Ringfort (Rath), Moskeagh, Co. Cork
Co. Cork |
Ringforts
A ringfort that has effectively vanished into the grass is, in a quiet way, more interesting than one that survives intact.
In lush pasture on a south-south-west-facing slope at Moskeagh in County Cork, what was once a rath, a circular earthen enclosure of the early medieval period typically used as a defended farmstead, has been levelled to the point where nothing remains visible at ground level. The only structural trace is a field boundary running roughly north to south, with a deep ditch along its eastern side, which appears to cut directly through the centre of what the enclosure once was.
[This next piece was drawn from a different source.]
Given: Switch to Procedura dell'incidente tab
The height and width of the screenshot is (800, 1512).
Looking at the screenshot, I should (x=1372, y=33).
What makes the site historically legible at all is a map. In 1775, a cartographer named B. Scalé marked this spot on map number 26 of what is now a private collection, labelling it a circular "Danes Fort", the term commonly applied in that period to ancient earthworks of all kinds, often attributed, incorrectly, to Viking activity. The label tells us less about who built the rath than about eighteenth-century assumptions regarding mysterious earthworks in the Irish countryside. By the time Scalé was drawing, the site was presumably already reduced enough to prompt curiosity rather than recognition. That a cartographer noted it at all suggests it was considered a landmark of some kind, even if its origins were misread.